Avanti, which operates the HYLAS Satellite broadband network, has claimed that a lack of “superfast broadband” (30Mbps+) in the County of Cornwall (England) is “costing jobs and holding back new start-ups,” with an estimated 6,500 Cornish businesses allegedly still being stuck in the economic slow lane (Council figures).
The criticism is of course designed to help highlight Avanti’s existing contract in the region, which is funded by £1.2m from the European Regional Development Fund (ERDF) and aims to make a ‘up to’ 40Mbps broadband download speed (6Mbps upload) service available to rural businesses across Cornwall and Isles of Scilly in England (here).
As part of that the Satellite operator claims to have now slashed the price of their business satellite superfast broadband scheme in the county by an average of 63%. The result is that local businesses should now be able to access this service from less than £1 per day (details here).
Advertisement
The scheme targets areas where there is no broadband connectivity or, where broadband access has speeds lower than 2Mbps. The project has funding to cover up to 1,000 businesses across the region. Avanti is running the project from its satellite operations base at the famous Goonhilly site on the Cornwall Lizard peninsula.

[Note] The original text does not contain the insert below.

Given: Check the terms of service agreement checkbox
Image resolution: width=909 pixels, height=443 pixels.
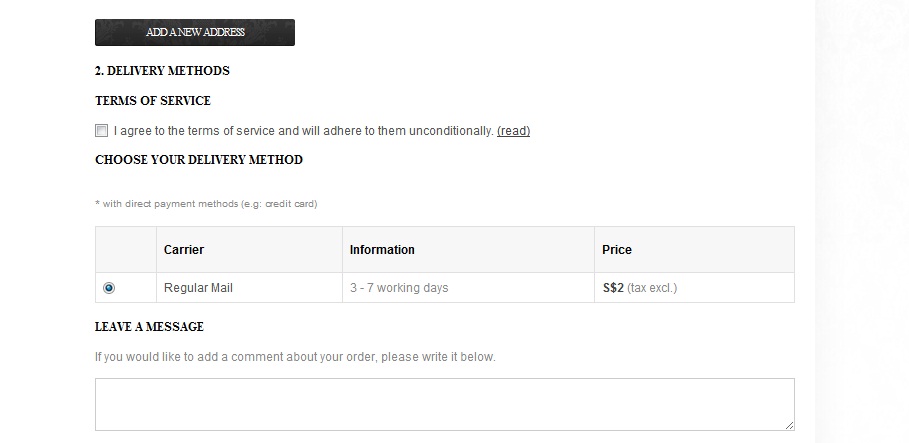Looking at the screenshot, I should [x=101, y=130].
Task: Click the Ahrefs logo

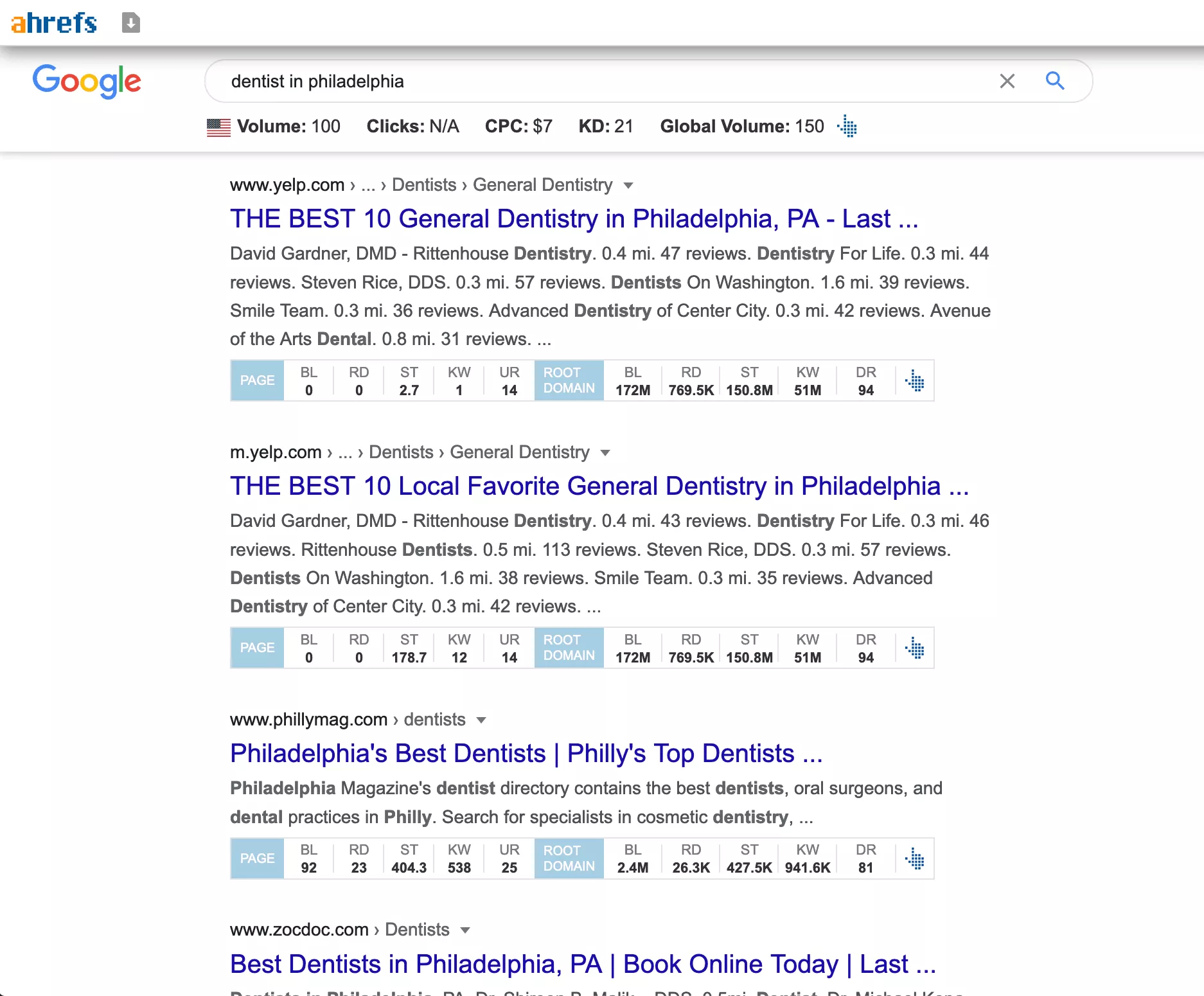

The funding for the project includes free kit and subsidised installation, as well as the monthly tariffs offered on a subsidised rate. All packages offer the same speeds with the variance on price reflecting the data allowance per month; data packages start at 25GB and go up to 150GB for “larger users” (by modern standards 150GB isn’t large, even home users gobble an average of 190GB and that’s last year’s figure).
Belinda Silous, Chief Sales Officer at Avanti Communications, said:
“These Cornish communities have been underserved and are missing out on being able to grow their businesses. They have not had access to the fundamental basics of being able to communicate with their customers and employees. We are enabling Cornish businesses and entrepreneurs to have access to our superfast satellite broadband service to encourage growth in the Cornish market by delivering access no matter where they are located.”
In fairness the picture being painted here is arguably a lot more negative than current reality. At present more than 90% of premises within Cornwall are believed to have access to a superfast broadband network and it’s one of the only parts of the UK with a significant coverage of Openreach’s (BT) ultrafast FTTP “full fibre” network, which reaches around 85,000+ premises or roughly a third of the area.
Back in 2017 a new state aid supported Superfast Cornwall and Broadband Delivery UK contract was signed with Openreach that aims to put a further 7,000+ premises within reach of their latest 1Gbps capable FTTP network by 2019 (here). The county also holds a general ambition to deliver 99% coverage of superfast broadband by the end of 2020.
Advertisement
Clearly all this still leaves a big gap to fill and in the meantime Avanti’s contract offers an alternative (assuming you can’t get a good 4G based Mobile Broadband link either). On the other hand Satellite is far from perfect and remote businesses will need to grapple with high latency times (not much good for complex real-time Cloud or VPN systems etc.), as well as limited / expensive data allowances.